**Study questions:**
1. In the article on the Devil Rays' pitcher signings, which pick was Bobby Witt in the 1985 draft?
2. Carry on the article about the Devil Rays' pitcher signings from its last sentence.

**Extract:**
──────────
Former Tampa Jesuit star Marc Valdes reaches terms. Ben McDonald and Steve Cooke are expected to sign this week.


© St. Petersburg Times, published January 20, 1999

ST. PETERSBURG -- Getting armed for their second season, the Devil Rays have come to terms with free agent pitchers Bobby Witt and Marc Valdes and are expected to announce the signings of Ben McDonald and Steve Cooke this week.

Witt, who turns 35 in May, has been one of the more durable pitchers of the past decade, averaging 27 starts a season since 1986.

The right-hander was once a prized prospect with the Rangers as the No. 3 pick in the 1985 draft, reaching Texas after only 11 games in the minors. While he has struggled with control, Witt has had 16- and 17-win seasons in the 1990s.

He was on the Marlins staff in 1995, when Rays manager Larry Rothschild was the pitching coach.

"This is an opportunity for Bobby to pitch for Larry," Witt's agent Alan Nero said. "He feels Larry helped him a great deal at Florida and believes he will flourish again with him."
──────────
**Source data:**
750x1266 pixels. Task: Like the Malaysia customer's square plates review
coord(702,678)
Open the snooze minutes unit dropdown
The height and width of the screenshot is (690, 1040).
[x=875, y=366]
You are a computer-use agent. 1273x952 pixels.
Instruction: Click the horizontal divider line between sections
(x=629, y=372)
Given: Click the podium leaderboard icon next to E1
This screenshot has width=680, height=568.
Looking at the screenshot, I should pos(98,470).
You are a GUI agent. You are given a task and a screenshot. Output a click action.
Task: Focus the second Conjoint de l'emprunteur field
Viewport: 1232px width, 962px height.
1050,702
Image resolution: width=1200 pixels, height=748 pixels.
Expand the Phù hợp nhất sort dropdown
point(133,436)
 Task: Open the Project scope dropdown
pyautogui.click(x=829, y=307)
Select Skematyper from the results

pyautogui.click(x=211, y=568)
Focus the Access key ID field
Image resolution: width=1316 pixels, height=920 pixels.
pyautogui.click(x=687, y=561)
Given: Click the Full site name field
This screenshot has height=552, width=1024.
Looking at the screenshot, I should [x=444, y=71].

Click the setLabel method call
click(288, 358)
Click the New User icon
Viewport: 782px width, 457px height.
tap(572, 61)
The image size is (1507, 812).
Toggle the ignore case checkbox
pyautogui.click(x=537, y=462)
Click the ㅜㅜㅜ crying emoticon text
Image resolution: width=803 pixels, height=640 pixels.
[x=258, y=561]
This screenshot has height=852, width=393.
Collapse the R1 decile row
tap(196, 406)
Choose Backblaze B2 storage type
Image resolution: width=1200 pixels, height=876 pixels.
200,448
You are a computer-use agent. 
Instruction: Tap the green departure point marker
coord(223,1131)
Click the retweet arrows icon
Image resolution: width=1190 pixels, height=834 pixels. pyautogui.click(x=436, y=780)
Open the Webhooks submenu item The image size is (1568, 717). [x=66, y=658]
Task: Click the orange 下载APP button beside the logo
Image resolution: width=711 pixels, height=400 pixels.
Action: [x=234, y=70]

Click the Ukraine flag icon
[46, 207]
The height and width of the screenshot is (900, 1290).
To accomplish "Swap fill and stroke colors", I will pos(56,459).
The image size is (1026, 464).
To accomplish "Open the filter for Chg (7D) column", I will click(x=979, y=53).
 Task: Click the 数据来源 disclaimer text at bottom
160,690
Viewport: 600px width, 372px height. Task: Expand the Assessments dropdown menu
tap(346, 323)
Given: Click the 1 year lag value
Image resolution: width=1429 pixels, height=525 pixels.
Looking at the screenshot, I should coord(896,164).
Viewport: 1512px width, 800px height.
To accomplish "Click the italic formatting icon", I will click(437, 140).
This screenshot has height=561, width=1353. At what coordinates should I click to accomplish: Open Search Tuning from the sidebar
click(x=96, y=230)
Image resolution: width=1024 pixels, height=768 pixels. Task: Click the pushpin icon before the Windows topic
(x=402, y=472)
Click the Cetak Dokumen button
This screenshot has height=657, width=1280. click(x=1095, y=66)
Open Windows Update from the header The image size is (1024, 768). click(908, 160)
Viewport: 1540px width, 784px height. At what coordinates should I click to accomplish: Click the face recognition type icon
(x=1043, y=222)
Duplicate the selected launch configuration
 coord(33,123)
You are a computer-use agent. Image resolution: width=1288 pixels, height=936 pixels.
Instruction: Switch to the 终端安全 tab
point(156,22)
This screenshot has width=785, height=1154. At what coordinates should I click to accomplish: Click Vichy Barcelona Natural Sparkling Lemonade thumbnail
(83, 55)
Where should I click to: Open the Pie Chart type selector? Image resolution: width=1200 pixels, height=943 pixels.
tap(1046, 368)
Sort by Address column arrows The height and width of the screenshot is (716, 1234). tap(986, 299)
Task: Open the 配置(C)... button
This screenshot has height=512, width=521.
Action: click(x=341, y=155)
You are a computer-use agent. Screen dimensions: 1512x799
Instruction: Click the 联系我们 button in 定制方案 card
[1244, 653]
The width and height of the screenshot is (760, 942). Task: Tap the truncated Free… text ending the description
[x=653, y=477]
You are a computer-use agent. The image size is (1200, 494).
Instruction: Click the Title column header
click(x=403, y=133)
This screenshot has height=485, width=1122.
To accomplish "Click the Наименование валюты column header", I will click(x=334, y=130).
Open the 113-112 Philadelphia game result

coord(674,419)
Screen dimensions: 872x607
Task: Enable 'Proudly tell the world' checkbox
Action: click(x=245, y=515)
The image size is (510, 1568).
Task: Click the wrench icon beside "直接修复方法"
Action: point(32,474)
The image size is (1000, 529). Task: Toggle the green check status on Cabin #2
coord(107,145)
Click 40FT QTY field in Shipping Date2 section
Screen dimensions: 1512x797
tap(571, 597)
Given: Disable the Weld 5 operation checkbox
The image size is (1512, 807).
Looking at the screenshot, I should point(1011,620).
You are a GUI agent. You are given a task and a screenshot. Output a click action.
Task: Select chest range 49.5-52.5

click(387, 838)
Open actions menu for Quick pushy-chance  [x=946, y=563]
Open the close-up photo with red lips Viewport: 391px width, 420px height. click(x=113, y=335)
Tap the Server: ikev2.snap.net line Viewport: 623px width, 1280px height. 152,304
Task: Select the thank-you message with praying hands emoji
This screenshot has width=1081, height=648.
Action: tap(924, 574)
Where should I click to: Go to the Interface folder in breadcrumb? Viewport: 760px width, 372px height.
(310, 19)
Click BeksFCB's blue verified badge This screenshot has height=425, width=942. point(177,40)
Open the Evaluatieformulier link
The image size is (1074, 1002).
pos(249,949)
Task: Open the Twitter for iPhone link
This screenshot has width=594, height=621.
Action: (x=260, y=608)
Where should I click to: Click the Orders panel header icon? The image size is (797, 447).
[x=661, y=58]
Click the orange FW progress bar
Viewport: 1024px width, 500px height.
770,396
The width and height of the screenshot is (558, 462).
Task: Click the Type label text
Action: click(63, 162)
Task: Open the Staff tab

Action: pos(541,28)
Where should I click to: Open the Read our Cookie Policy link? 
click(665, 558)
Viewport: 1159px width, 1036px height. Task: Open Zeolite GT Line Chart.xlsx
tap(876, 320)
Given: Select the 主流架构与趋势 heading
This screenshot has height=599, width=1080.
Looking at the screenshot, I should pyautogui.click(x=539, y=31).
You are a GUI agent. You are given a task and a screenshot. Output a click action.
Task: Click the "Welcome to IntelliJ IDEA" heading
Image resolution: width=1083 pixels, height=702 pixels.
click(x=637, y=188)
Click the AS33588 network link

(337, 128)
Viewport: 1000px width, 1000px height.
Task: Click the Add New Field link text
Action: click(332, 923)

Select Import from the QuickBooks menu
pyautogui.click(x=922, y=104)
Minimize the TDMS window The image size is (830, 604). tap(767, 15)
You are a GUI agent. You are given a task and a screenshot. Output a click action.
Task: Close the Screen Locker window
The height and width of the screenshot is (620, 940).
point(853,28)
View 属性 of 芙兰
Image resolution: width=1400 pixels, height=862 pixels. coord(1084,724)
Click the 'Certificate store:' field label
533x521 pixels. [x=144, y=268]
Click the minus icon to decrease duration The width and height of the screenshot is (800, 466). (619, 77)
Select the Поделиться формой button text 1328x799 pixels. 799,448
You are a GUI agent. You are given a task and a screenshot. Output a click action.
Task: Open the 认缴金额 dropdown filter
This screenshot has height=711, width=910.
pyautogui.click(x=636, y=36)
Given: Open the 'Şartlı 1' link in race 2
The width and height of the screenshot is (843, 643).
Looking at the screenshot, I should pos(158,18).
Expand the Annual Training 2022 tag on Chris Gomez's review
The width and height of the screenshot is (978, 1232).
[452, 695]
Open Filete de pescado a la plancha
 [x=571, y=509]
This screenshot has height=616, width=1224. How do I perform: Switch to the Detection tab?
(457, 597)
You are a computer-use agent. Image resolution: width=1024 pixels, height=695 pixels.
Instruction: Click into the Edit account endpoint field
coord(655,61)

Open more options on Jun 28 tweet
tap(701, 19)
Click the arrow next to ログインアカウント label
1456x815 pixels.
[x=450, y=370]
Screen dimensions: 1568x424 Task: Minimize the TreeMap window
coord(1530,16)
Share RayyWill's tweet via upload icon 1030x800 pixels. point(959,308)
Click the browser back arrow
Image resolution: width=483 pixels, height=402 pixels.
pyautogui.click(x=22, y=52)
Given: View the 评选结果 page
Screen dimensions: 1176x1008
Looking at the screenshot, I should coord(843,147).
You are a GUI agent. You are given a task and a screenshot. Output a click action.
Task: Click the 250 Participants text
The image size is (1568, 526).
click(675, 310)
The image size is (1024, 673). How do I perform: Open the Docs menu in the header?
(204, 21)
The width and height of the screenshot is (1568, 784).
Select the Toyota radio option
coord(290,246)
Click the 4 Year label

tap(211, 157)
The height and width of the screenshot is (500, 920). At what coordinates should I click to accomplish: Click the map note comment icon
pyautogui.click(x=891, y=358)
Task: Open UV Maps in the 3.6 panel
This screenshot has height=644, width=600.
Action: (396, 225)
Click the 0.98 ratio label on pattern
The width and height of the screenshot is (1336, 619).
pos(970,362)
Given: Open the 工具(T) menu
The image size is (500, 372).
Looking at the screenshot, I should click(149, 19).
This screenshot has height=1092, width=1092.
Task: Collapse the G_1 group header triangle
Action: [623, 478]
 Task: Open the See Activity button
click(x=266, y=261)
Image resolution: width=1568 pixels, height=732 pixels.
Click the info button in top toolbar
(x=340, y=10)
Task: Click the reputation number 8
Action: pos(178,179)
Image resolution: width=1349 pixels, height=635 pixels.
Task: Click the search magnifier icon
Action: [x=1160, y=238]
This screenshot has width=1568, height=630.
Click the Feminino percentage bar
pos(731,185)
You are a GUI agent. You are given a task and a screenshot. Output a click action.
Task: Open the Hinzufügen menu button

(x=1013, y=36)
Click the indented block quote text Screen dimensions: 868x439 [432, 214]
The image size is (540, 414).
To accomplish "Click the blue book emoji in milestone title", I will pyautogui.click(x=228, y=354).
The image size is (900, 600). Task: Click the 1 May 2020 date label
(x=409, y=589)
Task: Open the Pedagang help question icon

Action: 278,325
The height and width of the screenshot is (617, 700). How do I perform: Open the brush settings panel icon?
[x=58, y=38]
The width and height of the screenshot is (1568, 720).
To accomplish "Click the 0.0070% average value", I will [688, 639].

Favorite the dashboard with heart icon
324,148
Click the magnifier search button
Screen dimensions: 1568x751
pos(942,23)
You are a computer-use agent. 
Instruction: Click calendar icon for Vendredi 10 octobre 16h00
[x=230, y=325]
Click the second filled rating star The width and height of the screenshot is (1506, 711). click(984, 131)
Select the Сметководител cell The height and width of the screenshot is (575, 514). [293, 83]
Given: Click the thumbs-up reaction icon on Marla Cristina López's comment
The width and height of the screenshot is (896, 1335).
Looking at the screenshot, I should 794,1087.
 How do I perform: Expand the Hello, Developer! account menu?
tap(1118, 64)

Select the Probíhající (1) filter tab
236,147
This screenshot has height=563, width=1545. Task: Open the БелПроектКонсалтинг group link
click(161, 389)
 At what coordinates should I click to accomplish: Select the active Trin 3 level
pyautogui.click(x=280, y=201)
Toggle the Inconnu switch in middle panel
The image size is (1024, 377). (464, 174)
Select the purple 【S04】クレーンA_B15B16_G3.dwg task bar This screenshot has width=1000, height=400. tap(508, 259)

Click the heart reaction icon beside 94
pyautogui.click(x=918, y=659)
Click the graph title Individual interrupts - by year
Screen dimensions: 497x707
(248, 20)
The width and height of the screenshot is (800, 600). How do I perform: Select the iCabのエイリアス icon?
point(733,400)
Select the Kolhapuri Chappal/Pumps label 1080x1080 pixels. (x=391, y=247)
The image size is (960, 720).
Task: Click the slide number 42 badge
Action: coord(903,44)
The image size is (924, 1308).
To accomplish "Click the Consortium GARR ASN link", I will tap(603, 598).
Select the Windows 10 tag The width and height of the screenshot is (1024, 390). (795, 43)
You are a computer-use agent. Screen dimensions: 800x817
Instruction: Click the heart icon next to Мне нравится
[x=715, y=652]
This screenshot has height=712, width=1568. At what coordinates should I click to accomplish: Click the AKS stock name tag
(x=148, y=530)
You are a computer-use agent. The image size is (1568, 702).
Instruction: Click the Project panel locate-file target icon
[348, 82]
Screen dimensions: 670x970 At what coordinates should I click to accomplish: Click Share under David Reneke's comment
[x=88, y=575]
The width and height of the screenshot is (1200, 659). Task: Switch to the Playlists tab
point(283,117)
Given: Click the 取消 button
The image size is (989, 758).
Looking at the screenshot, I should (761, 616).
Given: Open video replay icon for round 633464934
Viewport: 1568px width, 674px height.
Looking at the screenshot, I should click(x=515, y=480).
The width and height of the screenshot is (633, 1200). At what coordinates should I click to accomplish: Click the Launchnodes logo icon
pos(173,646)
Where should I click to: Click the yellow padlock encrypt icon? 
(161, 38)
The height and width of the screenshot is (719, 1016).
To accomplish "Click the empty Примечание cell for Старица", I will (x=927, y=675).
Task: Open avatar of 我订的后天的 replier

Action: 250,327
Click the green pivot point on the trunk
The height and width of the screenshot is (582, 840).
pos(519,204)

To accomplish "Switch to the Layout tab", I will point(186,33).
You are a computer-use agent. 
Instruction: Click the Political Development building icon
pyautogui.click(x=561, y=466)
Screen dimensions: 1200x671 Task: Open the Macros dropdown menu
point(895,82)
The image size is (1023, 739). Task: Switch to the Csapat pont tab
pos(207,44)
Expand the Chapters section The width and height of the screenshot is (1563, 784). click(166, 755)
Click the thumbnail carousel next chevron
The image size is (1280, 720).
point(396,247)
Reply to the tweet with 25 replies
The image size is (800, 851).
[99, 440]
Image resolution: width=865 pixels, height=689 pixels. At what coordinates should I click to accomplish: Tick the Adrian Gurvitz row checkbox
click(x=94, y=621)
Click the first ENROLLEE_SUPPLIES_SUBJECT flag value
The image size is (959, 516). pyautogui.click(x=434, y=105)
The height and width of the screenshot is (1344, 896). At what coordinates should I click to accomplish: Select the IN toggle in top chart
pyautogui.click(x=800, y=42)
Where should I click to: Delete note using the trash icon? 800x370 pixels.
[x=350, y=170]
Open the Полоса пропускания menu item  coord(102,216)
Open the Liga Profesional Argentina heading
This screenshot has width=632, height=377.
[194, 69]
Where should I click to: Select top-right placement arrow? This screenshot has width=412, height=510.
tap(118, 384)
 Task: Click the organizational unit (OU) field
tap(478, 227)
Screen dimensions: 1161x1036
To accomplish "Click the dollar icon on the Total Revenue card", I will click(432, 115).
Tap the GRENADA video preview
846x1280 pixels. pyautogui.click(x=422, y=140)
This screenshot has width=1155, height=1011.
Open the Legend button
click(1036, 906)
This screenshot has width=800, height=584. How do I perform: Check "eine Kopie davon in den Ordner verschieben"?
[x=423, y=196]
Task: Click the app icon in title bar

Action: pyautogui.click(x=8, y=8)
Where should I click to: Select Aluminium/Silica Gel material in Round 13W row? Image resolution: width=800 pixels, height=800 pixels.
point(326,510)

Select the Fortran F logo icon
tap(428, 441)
──────────
**Response list:**
1. He was the No. 3 pick.

2.
Witt had a 3.90 ERA in 19 starts with Rothschild before being traded back to Texas. His ERA since is 5.94. Witt was 7-9 with a 6.56 ERA with Texas and St. Louis last season.

Valdes, a 27-year-old right-hander, also is familiar with Rothschild from their days with the Marlins. A former star at Tampa's Jesuit High and the University of Florida, Valdes was released by the Expos after last season. He had elbow surgery in July and is not expected to be ready to pitch until midseason.

While not speaking specifically about Witt or Valdes, Devil Rays general manager Chuck LaMar said the club has been pursuing low-risk, low-salaried pitchers to invite to spring training.

"We don't yet have a system of players in place where we can just take a young kid off the Triple-A roster. We're still a couple of years away from our farm system producing the type of players we need to remain as competitive as we'd like to be," LaMar said. "We're trying to fill in with these pitchers who have very little guaranteed money in their contracts.

"At one time or another, they've had success in the major leagues but are coming off a season where they've been out for one reason or another, in most cases because of injuries. If we hit right on one of them, it creates competition for the fourth and fifth jobs in the starting rotation."

McDonald and Cooke fit that description.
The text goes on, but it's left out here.